Austerity has made British people too worried about the future to start a family

Britain’s birth rates are plunging – the number of babies being born has been declining since 2017.

In fact, the birth rate has been declining year on year since 2013 and is often linked to the 2008 global financial crisis and the Government’s austerity measures that followed.

They led to rising rents, a decline in social housing, adults moving to live back at home with their parents, precarious employment and ­diminishing state support.

Many of these inequalities have become commonplace, seriously affecting young people growing up over the past 10 years.

Sarah Marie Hall, reader in human geography at Manchester University, looked at how austerity had affected people’s decisions to start a family.

She chose to interview 12 people living in the North East of England – a region that has some of the lowest birth rates in the UK – and a place that has been damaged by austerity.

Her work revealed the questions and insecurities people are trying to cope with at the present time.

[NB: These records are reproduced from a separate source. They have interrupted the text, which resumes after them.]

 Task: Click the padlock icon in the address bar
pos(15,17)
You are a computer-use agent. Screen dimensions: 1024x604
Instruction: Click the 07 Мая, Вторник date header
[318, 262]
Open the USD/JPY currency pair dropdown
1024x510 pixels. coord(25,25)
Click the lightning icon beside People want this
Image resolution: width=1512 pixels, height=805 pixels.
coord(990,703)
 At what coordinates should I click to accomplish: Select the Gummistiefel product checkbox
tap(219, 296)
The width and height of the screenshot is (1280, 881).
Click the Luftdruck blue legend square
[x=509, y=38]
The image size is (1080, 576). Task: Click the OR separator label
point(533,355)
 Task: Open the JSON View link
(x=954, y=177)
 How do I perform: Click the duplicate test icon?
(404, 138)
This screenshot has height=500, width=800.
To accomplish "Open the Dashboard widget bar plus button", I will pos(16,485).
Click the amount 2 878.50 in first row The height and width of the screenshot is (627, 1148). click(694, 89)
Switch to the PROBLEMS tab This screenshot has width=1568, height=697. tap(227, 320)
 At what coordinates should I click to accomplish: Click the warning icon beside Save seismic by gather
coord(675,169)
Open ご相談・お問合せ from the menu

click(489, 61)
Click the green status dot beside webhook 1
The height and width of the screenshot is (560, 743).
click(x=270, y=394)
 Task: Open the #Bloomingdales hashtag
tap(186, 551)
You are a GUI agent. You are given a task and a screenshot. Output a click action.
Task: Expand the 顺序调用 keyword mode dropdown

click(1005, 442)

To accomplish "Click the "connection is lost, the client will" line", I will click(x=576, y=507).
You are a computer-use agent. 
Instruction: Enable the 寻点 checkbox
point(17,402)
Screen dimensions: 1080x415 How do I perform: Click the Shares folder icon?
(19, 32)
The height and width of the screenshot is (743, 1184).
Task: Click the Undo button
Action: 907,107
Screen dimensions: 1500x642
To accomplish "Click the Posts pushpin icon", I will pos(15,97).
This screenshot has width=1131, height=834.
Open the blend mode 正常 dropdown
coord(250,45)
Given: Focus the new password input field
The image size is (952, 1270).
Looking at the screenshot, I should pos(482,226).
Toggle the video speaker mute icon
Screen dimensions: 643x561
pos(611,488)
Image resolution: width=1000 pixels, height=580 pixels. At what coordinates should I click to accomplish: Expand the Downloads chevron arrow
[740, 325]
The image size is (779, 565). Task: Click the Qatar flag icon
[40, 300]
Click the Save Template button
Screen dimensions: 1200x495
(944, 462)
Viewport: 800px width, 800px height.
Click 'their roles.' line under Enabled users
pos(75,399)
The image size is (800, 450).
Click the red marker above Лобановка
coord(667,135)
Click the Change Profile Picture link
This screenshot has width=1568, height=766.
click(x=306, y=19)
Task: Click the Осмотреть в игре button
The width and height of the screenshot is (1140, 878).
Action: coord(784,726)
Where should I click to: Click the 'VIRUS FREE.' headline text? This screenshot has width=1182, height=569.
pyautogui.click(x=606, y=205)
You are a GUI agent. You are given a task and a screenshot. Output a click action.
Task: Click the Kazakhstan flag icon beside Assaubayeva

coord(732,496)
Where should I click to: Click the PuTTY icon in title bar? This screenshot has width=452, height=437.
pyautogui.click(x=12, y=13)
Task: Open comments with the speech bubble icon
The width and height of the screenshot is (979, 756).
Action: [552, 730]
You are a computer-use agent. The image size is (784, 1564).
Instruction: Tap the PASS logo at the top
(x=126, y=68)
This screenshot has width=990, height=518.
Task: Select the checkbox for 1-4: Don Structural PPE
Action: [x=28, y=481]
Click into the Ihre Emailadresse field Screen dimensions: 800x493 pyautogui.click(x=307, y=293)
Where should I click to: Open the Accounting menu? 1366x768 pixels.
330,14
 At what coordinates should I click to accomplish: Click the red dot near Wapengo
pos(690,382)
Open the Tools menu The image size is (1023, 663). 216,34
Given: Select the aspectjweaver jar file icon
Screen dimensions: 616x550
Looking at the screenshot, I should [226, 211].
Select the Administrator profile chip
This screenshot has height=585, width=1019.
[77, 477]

Hall discovered that the extensive and deep effects of austerity were often sufficient to curb people’s plans to have children.

Their feelings had been changed about what their future might hold, and caused greater ­insecurity about their fitness to raise a family and concern about the ­pressures involved.

Most people want to have children but more than that they want to be able to give their children a good life without having to scrimp and save.

And like any would-be parents, they need to feel ready to have a child with material assets in place.

That means being able to afford decent housing, childcare, and having a steady income before feeling able to start a family.

There’s no doubt austerity measures and government cuts in spending have made people’s futures less certain.

And for some people, because of ongoing financial concerns and worries, they’ve taken away the possibility of having children – or ­additional ones.

Governments have been slow to recognise that austerity policies not only affect people’s ­decision making directly, but that they ­ultimately shape people’s entire lives – with those on the lowest incomes typically hit the hardest.

With the added uncertainties inflicted by the ongoing pandemic, along with the fact poor young people have been the hardest hit by the effects of Covid-19, Hall believes this may well be a trend that continues for some time to come.